Postpartum Psychosis Panel Recommends New Diagnostic Category
At a glance
- Experts published a consensus statement on October 22, 2025
- Panel recommends postpartum psychosis become a distinct diagnosis
- Current classification uses a peripartum onset specifier in DSM-5 and ICD
An international group of women’s mental health experts published recommendations in October 2025 calling for postpartum psychosis to be classified as a separate diagnostic category in major psychiatric manuals. The proposal addresses how postpartum psychosis is currently categorized and suggests changes for future editions of the DSM and ICD.
The consensus statement, published in Biological Psychiatry and presented at the 38th European College of Neuropsychopharmacology Congress, outlines the need for a distinct diagnosis for postpartum psychosis. The panel stated that the condition is an acute psychiatric illness that typically develops within weeks after childbirth and often requires hospitalization due to its severity.
At present, postpartum psychosis does not have its own diagnostic code in the DSM-5 or ICD. Instead, clinicians use a “peripartum onset” specifier with other diagnoses such as bipolar disorder or brief psychotic disorder. The panel’s statement noted that this approach does not fully capture the unique features of the condition.
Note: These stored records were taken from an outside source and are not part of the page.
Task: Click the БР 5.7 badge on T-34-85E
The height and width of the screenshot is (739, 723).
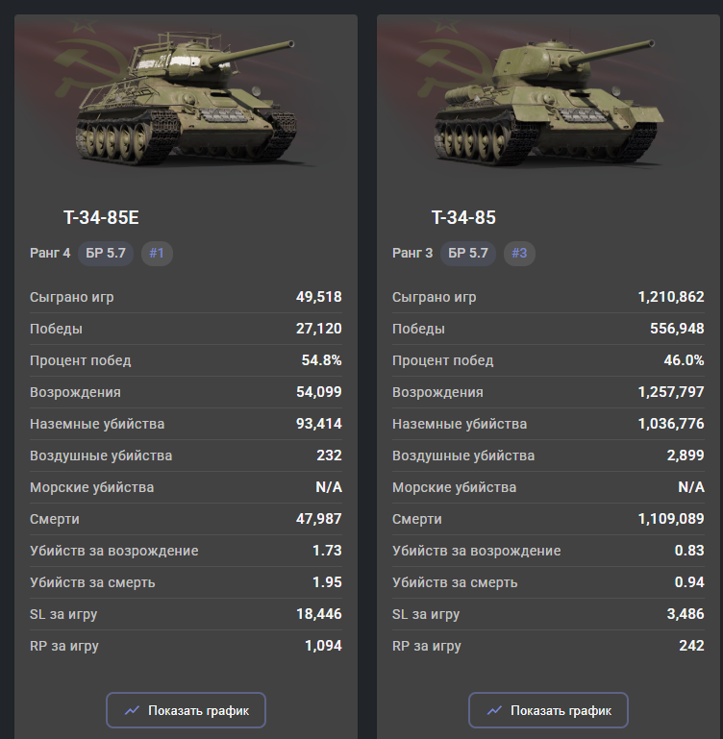Action: coord(103,254)
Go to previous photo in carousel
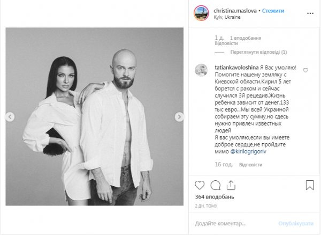321x235 pixels. 10,117
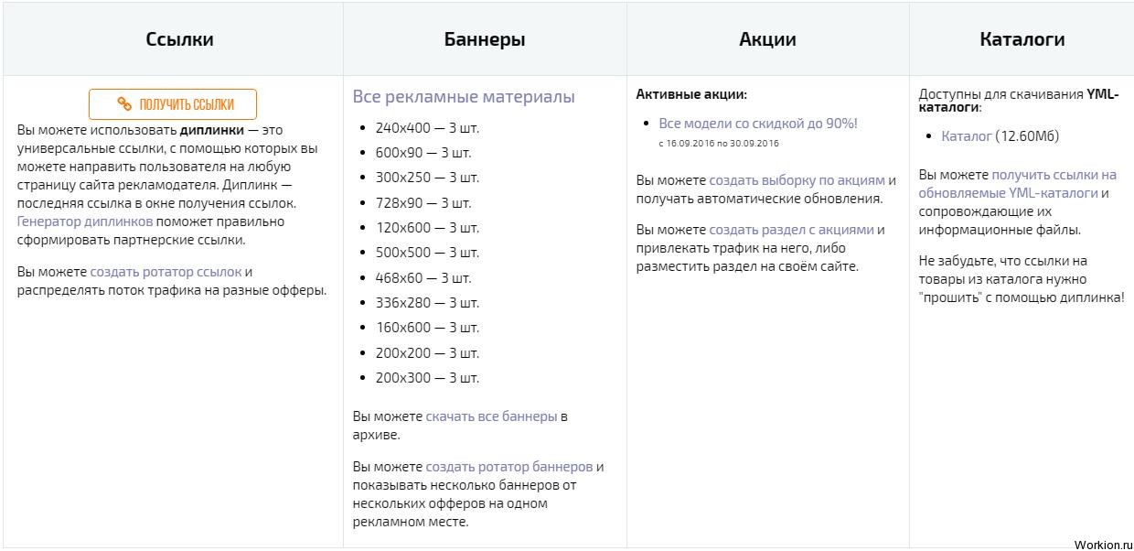Image resolution: width=1134 pixels, height=551 pixels.
Task: Click the ПОЛУЧИТЬ ССЫЛКИ button
Action: coord(173,104)
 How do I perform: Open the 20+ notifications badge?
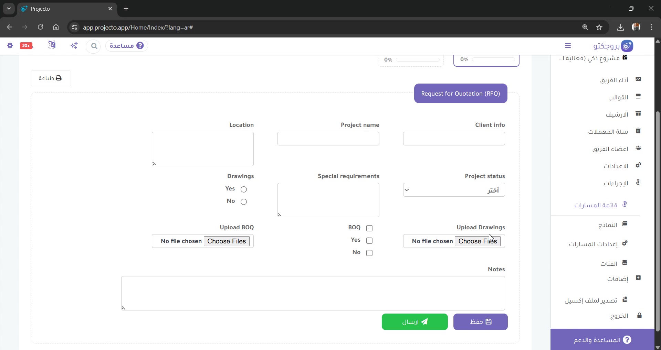click(x=26, y=46)
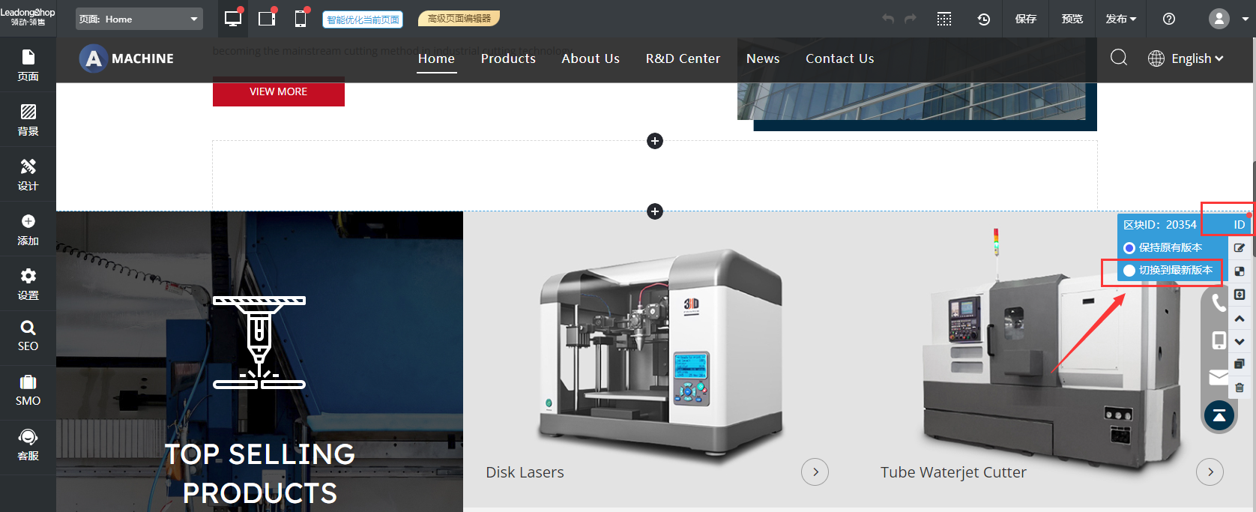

The expert group proposed new diagnostic criteria for postpartum psychosis, including onset within 12 weeks of childbirth and symptoms such as mania, delusions, hallucinations, disorganized speech or behavior, or depression with psychotic features. The criteria also require that symptoms be severe enough to impair functioning or require hospitalization.
What the numbers show
- Postpartum psychosis affects about 1–2 per 1,000 births
- Women with a first episode have a 50% risk of later bipolar disorder
- Recommendations were published on October 22, 2025
The panel highlighted evidence that postpartum psychosis has a genetic risk profile that overlaps with, but is distinct from, bipolar disorder. According to the experts, treatment with lithium and electroconvulsive therapy has shown excellent results for affected individuals.
Additional findings presented by the panel indicated that women who experience postpartum psychosis after childbirth have an increased risk of developing bipolar disorder later in life. The panel also reported that pregnant women with a history of bipolar disorder are at particularly high risk for postpartum psychosis.
A representative of the DSM-5 steering committee confirmed receipt of the expert panel’s recommendations and stated that postpartum psychosis is currently recognized as a distinct but non-codable category in the DSM-5-TR through a perinatal onset specifier. The representative emphasized that any new diagnosis would require a detailed multi-step review process before inclusion in future editions.
The recommendations are under consideration by relevant psychiatric classification committees, but any changes to the DSM or ICD will follow established review protocols. The panel’s consensus statement and supporting evidence have been published for ongoing evaluation by the mental health community.
* This article is based on publicly available information at the time of writing.